Zero false positives by construction. TestMachine either executes a successful exploit or it doesn't. There is no ambiguity, no speculation, and no noise. Every finding is a proven vulnerability with a reproducible attack path. Compare this to GPT-4's 22.6% precision, where 4 out of 5 flagged issues are false alarms.
State-aware reasoning. The RL agent tracks the full state of the contract across a sequence of transactions. It can discover vulnerabilities that only emerge through multi-step interactions—flash loan attacks, reentrancy chains, cross-contract exploits—that are invisible to static code analysis.
Adaptation to novel code. Unlike LLMs, whose performance degrades sharply on modern Solidity contracts that deviate from training data patterns, TestMachine's agents learn from the contract's actual behavior. They don't need to have seen a similar vulnerability before—they discover new ones through exploration.
Continuous monitoring. Smart contracts evolve. Proxies get re-pointed, permissions change, and new interactions emerge. TestMachine continuously re-evaluates contracts as they change, catching behavioral shifts that a one-time LLM audit would miss entirely.
Quantified security metrics. TestMachine produces measurable attack success rates that allow developers to track risk reduction across contract versions. This turns security from a binary "audited/not audited" judgment into a continuous, quantifiable process.

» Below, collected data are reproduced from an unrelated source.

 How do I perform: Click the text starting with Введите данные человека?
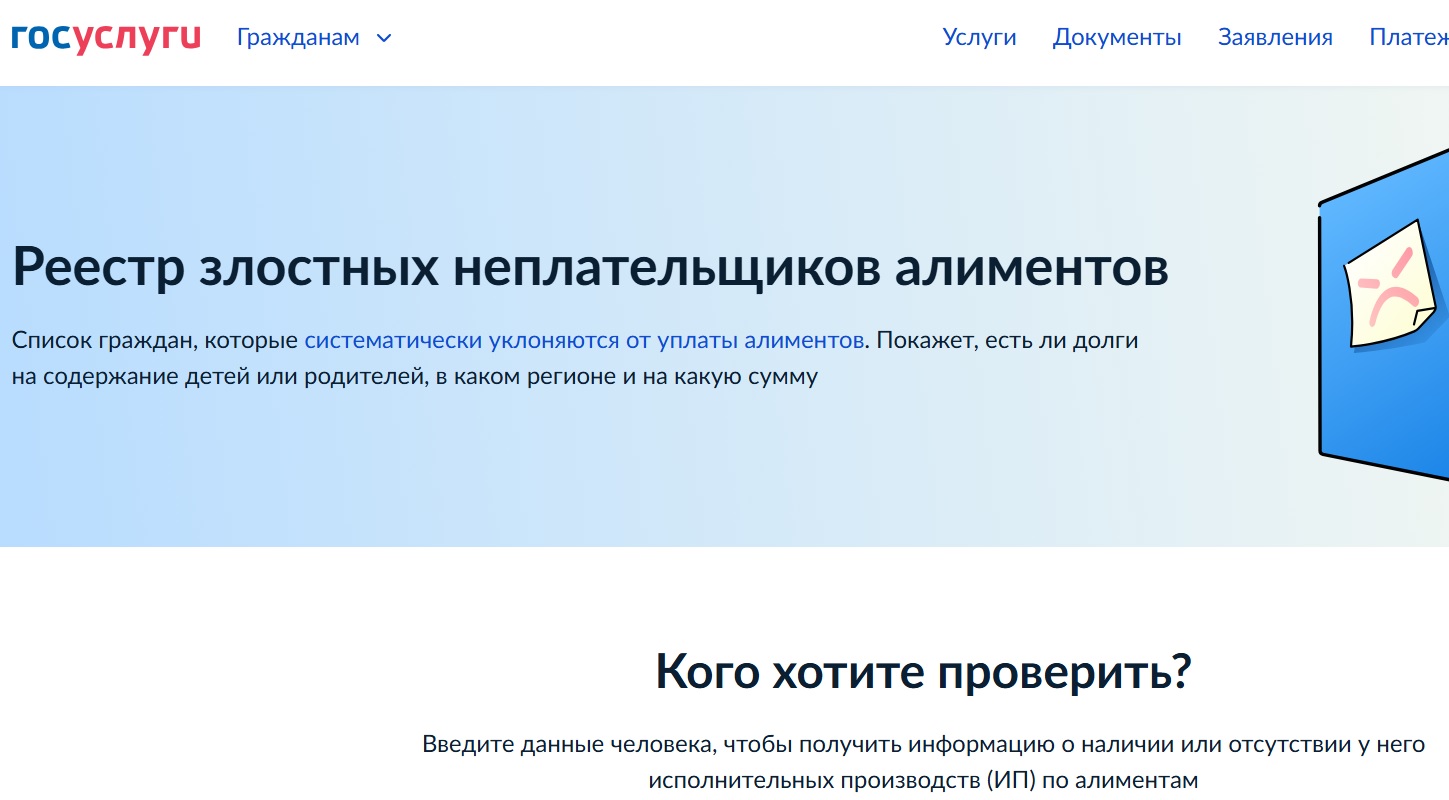(923, 745)
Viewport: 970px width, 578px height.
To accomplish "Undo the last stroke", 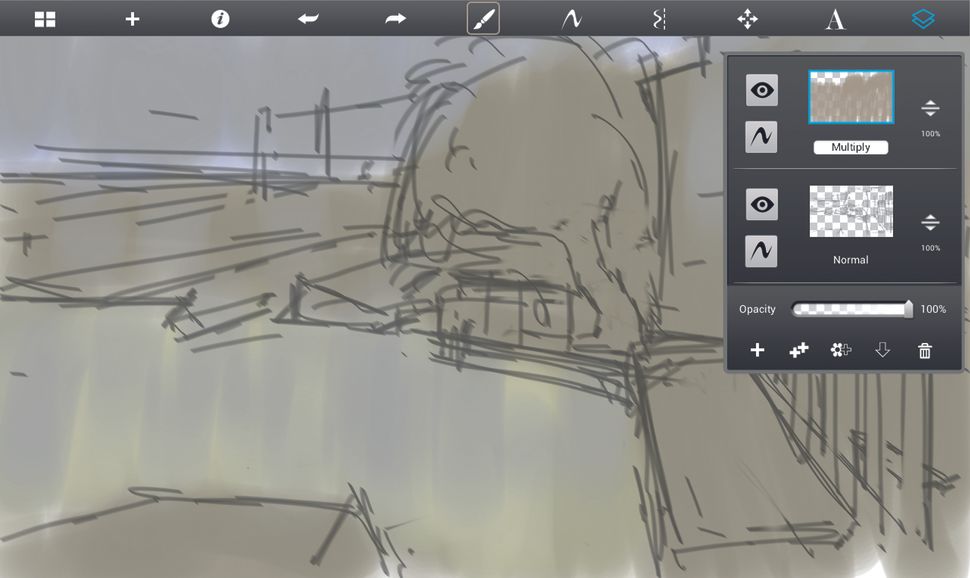I will [x=308, y=18].
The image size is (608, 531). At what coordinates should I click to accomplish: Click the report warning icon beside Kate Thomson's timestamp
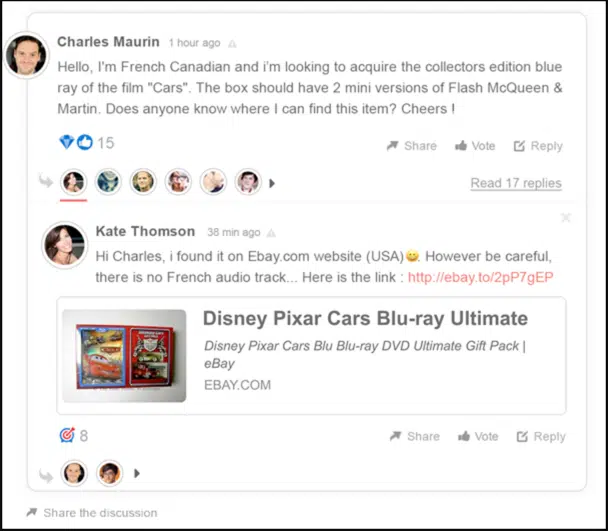click(x=271, y=233)
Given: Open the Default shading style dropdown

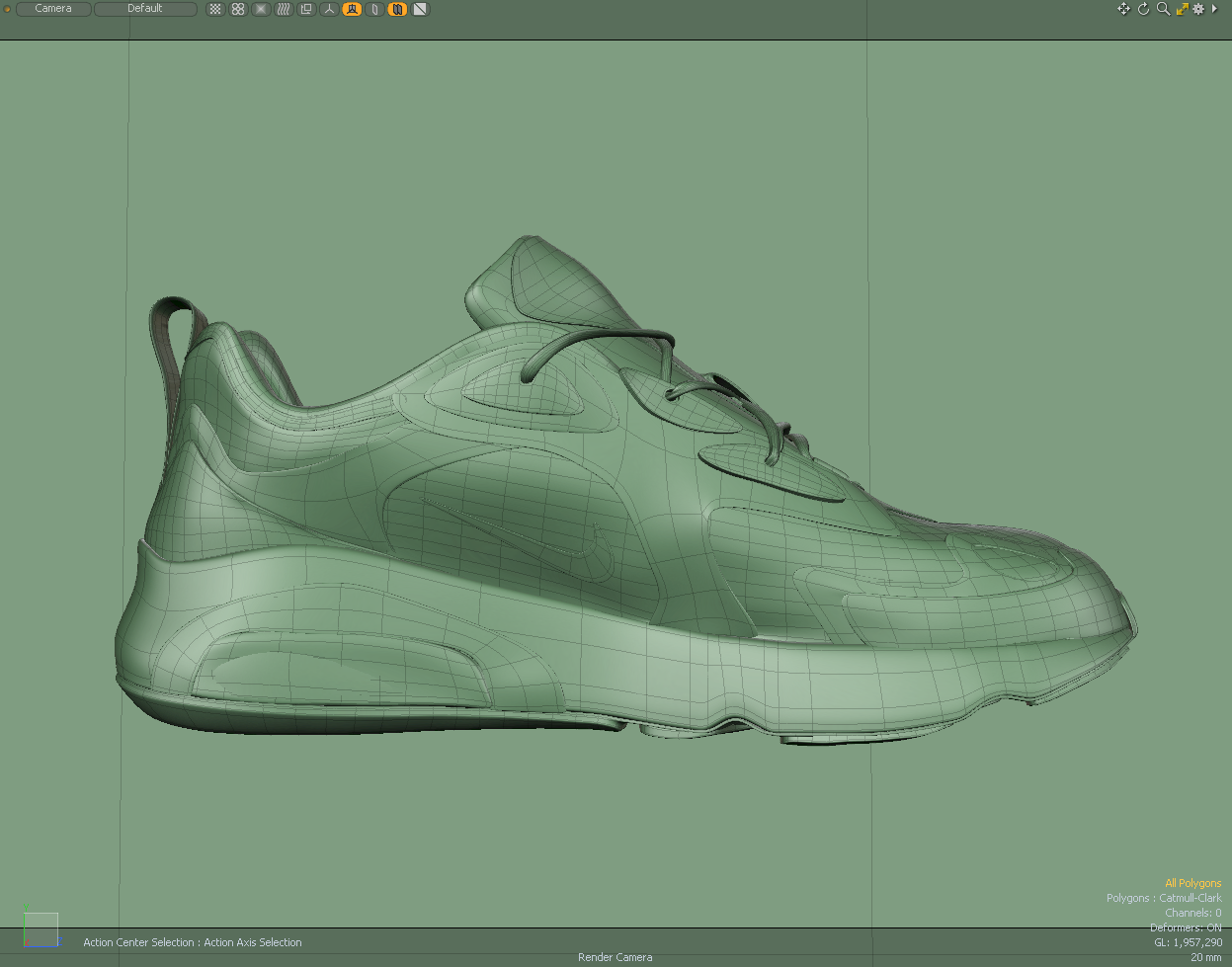Looking at the screenshot, I should [145, 9].
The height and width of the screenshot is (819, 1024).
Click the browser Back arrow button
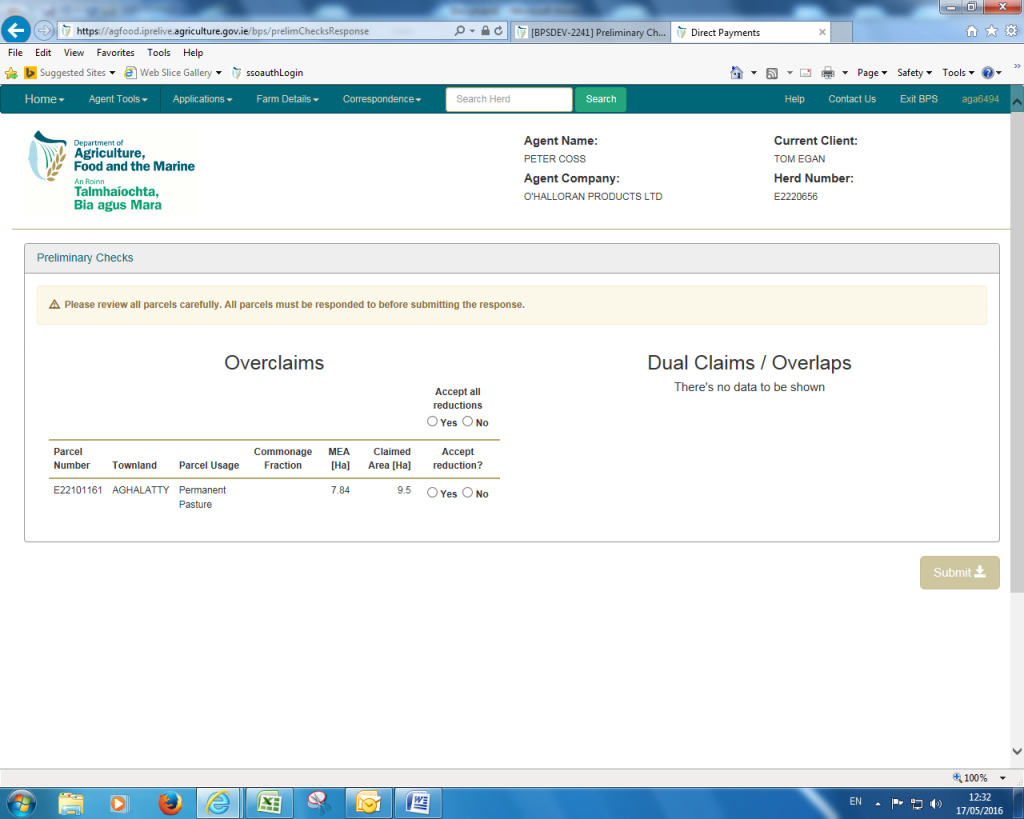click(16, 31)
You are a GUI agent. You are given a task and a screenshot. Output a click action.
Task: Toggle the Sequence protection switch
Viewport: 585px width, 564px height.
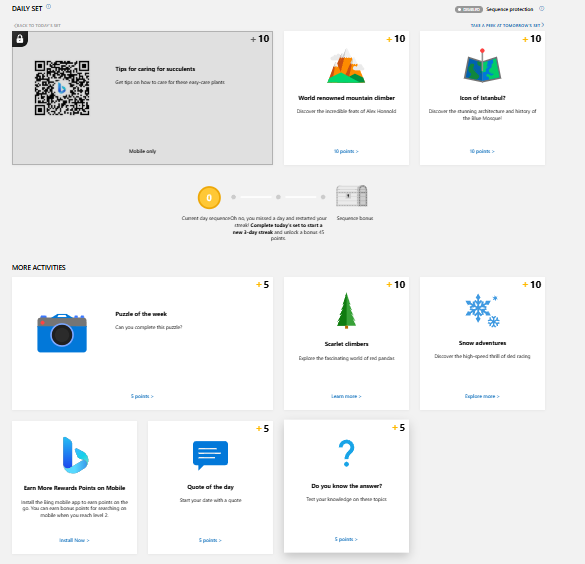(x=469, y=9)
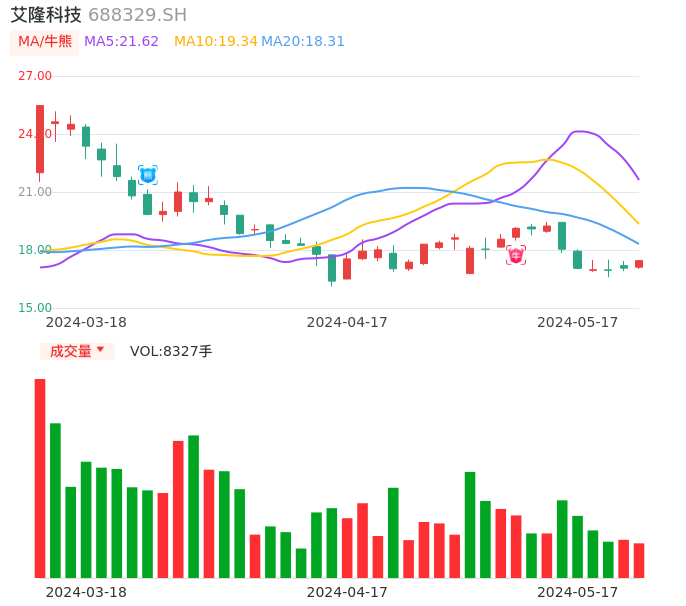
Task: Click the 2024-04-17 date under the candlestick chart
Action: 347,322
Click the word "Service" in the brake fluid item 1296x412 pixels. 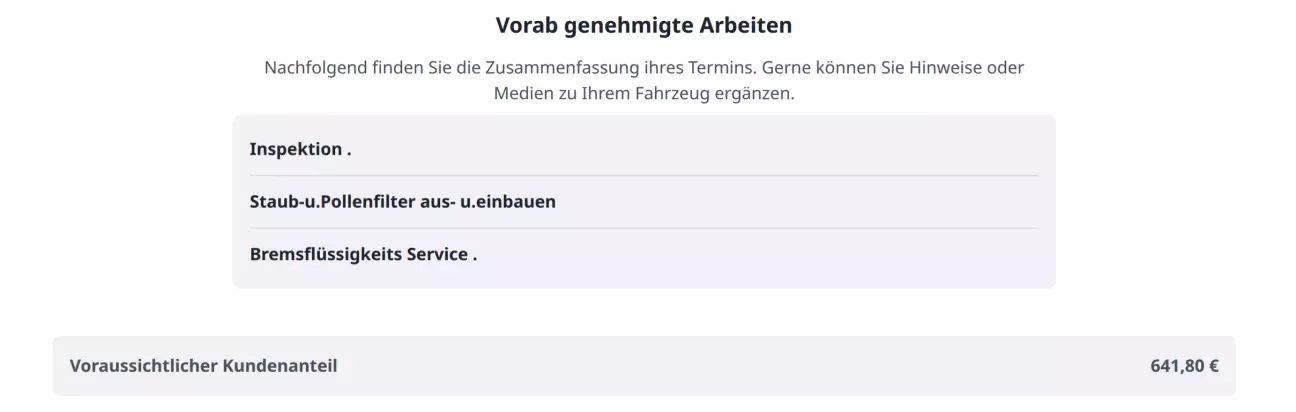point(437,254)
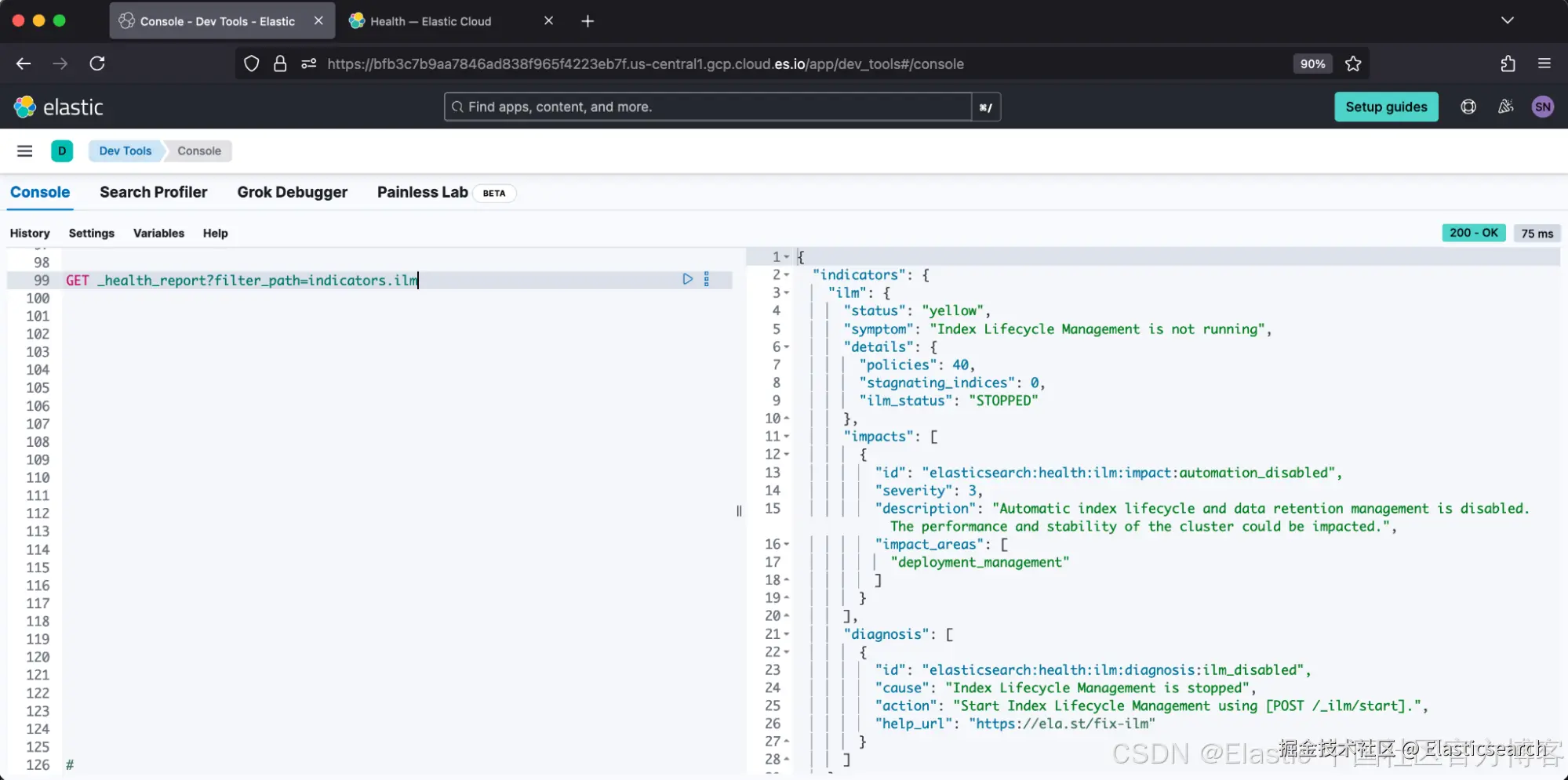Click the Elastic logo home icon
This screenshot has width=1568, height=780.
tap(25, 107)
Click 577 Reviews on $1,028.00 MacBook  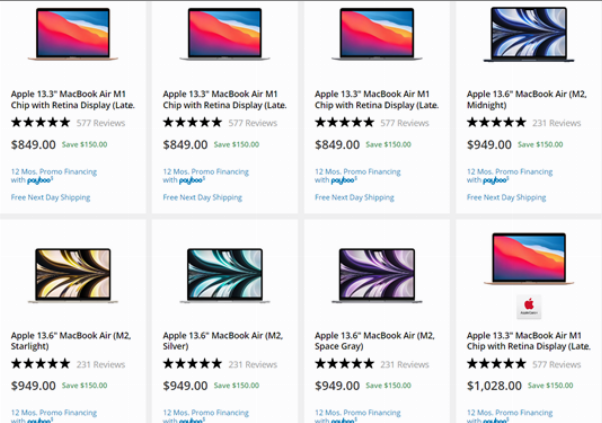pyautogui.click(x=556, y=364)
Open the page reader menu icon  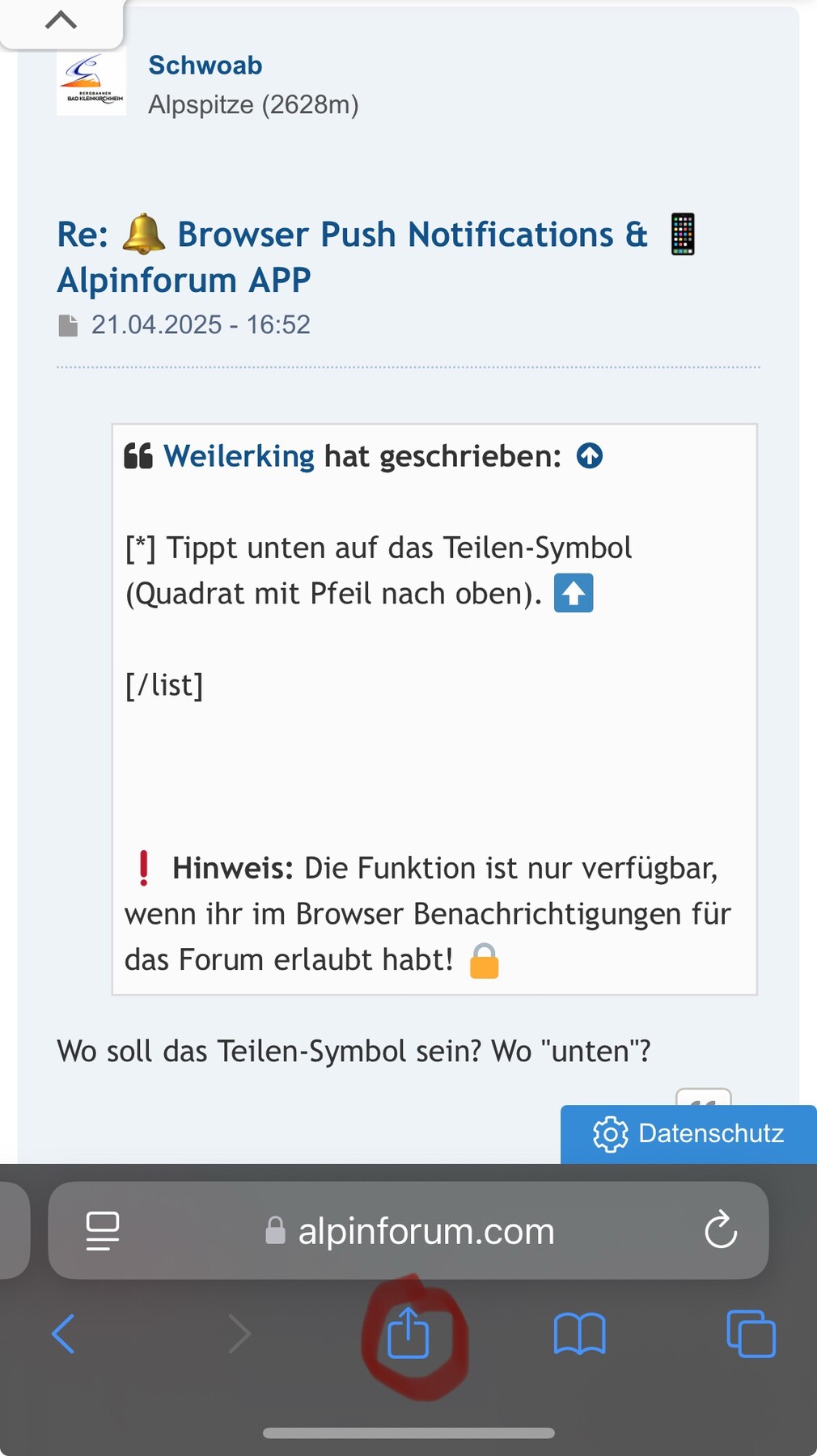click(x=103, y=1230)
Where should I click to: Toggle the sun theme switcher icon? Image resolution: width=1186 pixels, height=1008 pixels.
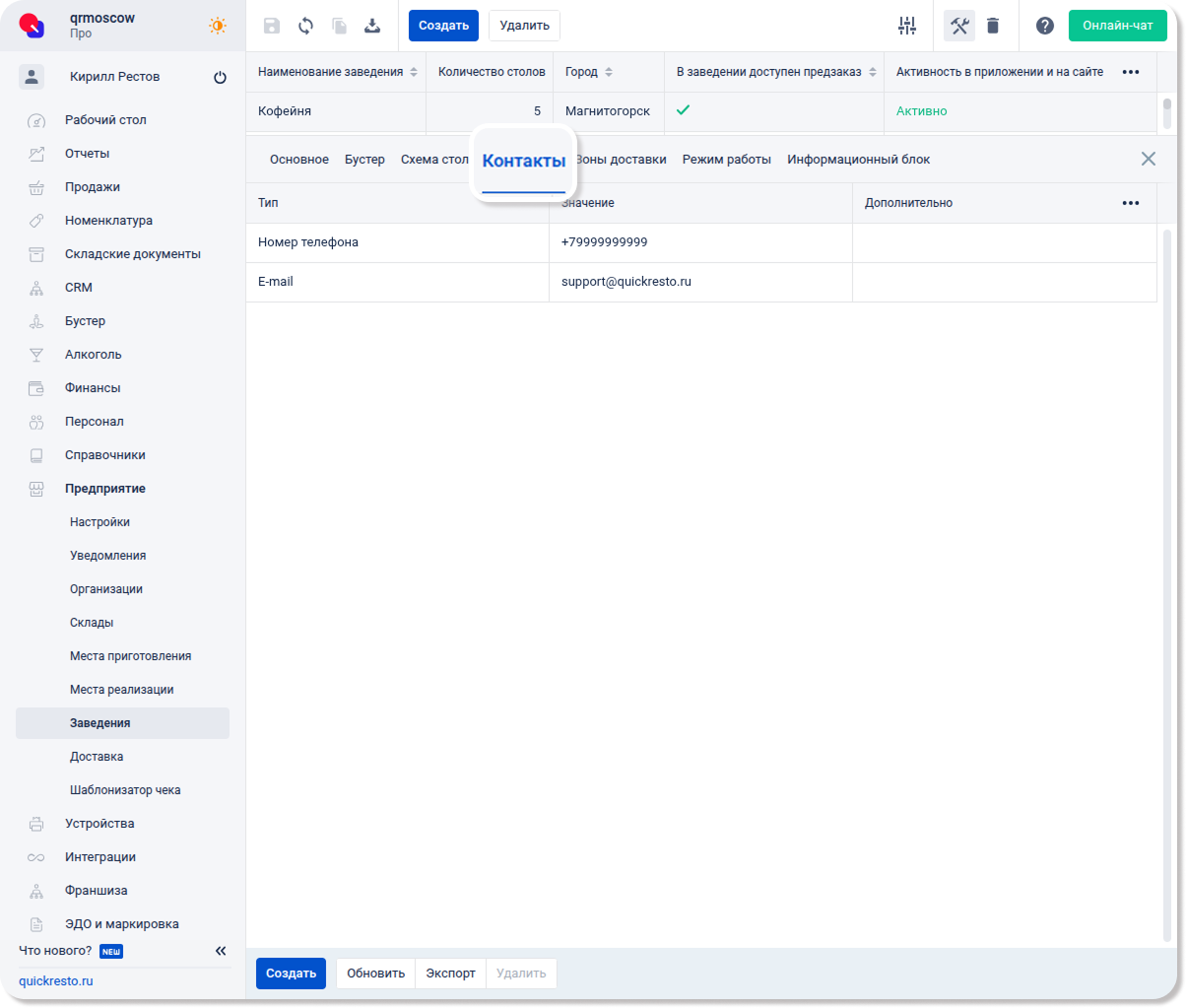click(x=218, y=26)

LLMs where they belong. TestMachine uses LLMs downstream for what they're good at: once the RL engine discovers a real exploit, language models generate clear explanations of the attack path, suggest fixes, and produce unit tests that encode the vulnerability. This is LLMs as communication tools, not security oracles.

The research is now unambiguous. LLMs achieve 22.6% precision at best, drop to 13% recall on modern contracts, and even multi-model ensembles only reach 60% detection on known vulnerabilities. Meanwhile, execution-driven approaches like TestMachine and the independently developed A1 system eliminate false positives entirely by grounding every finding in actual exploit execution. As the scale of crypto losses continues to grow—$1.7 billion in early 2025 alone—the industry cannot afford to rely on tools that generate more noise than signal. Smart contract security demands proof, not prediction.